══ EXTRACT TO READ ══

To Love Life or To End It, That is The Question
i am digging through the trash can to find the pouch of tobacco i had tossed hours ago after swearing i was surely, 100%, never ever going to smoke a cigarette again.
i reach my hand all the way to the bottom. past the soiled cat litter that reeks of piss, past the half eaten can of tomato soup, past the moldy green onion and snatch that tobacco pouch like i had found a precious piece of lost jewelry and roll up a cig.
i wanted to die but was too afraid so i figured i would slowly poison myself.
nothing like a whopping dose of shame to plunge me into such desperation that i am spending my afternoon scrounging a literal maggot infested trash can because i cannot sit with myself for longer than 5 minutes without inner tidal waves completely capsizing me.
plus, this idealized version
of myself is screaming at me.
look at you! you imbecile!

═══
══ DATA EXCERPT ══

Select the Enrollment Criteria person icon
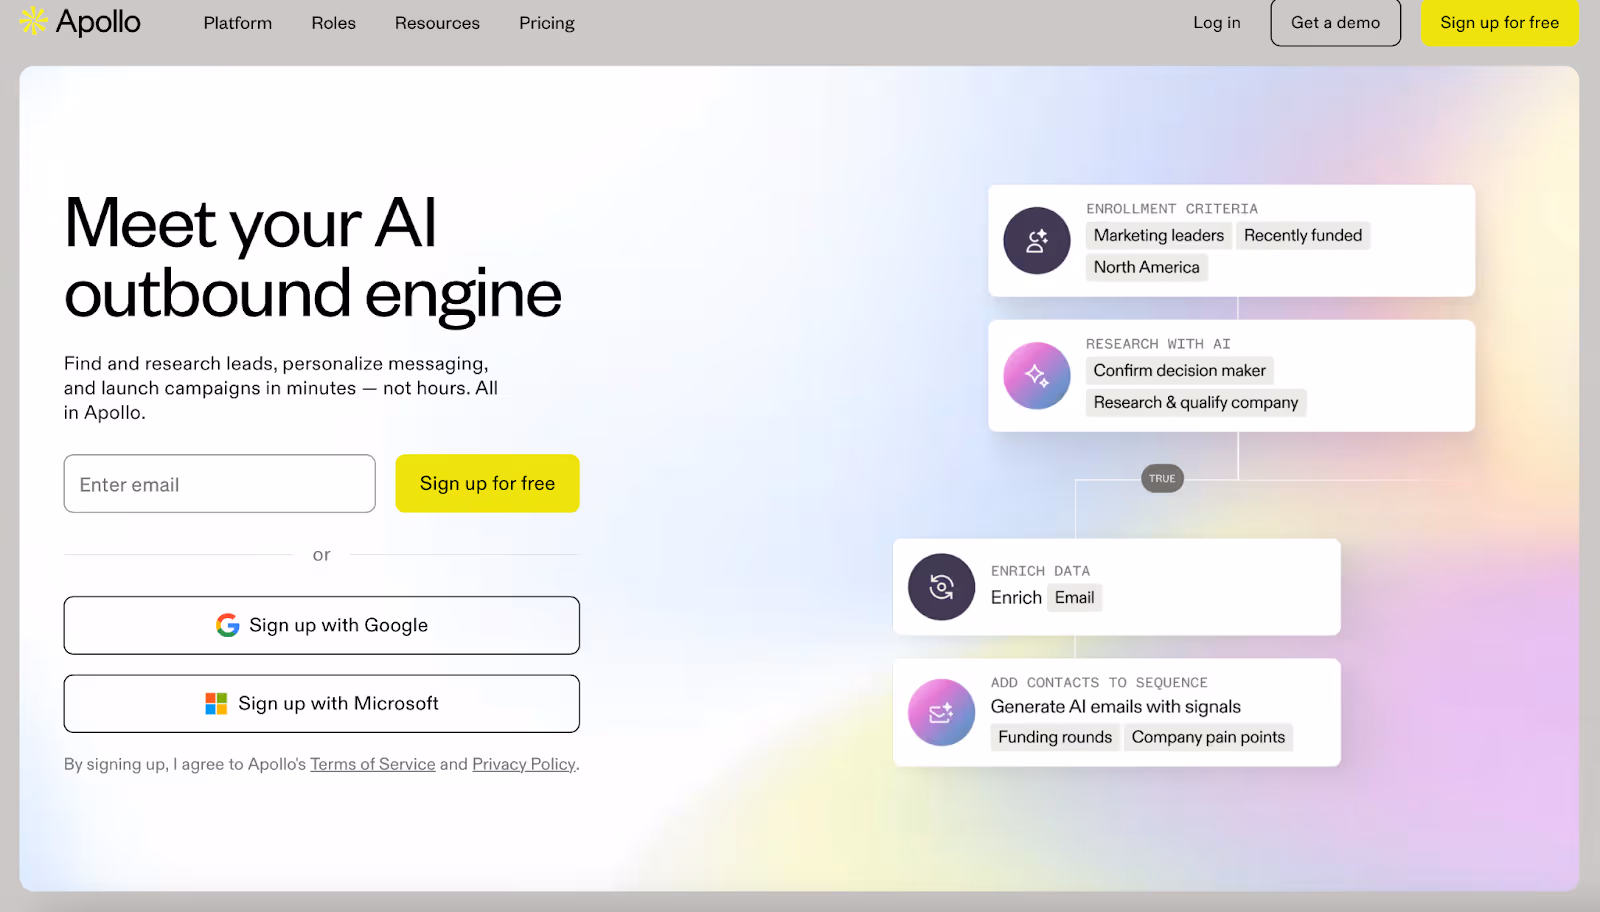This screenshot has height=912, width=1600. [1036, 240]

═══

CHALLENGE - Extend the personal essay about fishing a tobacco pouch out of the trash, picking up right after its last line.

TASK ANSWER -
you will never be able to reach
your potential
if you don’t get your shit together.
go to rehab.
go check yourself in.
go call the fucking shamans.
get on some meds.
do something.
because if you keep this up,
you will die a sad, loser death
and your life will be worthless.
and she’s right.
smoking tobacco
that may or may not
be infested with cat piss
that i retreived from the bottom
of a moldy trash can
is not really goddess like of me
not really giving Isis - incarnate
not really giving
Divine Feminine Queen
and in that moment i realized that my whole life has been boiled down to this one question:
To Love Life, Or To End It?
Cheryl Strayed says
“We can’t choose the
cards we we’re dealt, but we have an obligation
to play the hell out of the ones we are holding.”
and i was playing my cards the best i could.
i dug through the trash over 50 times that year. i’d quit. dig. quit again. dig. repeat. past soggy grapes, rotten parsley, bloody tampons.
i dug like my life depended on it. through cut up Amazon packages and empty Olive Oil bottles and expired make up and soiled potatoes and week old spaghetti
i dug for myself through tears and through abuse and through agonizing addictions and through rage and my inner child and through wanting to die
i fought, i fought, i dug for my life
i find it curious how healing stories often end with a perfected version of oneself. they always remind me of getting baptized as a child.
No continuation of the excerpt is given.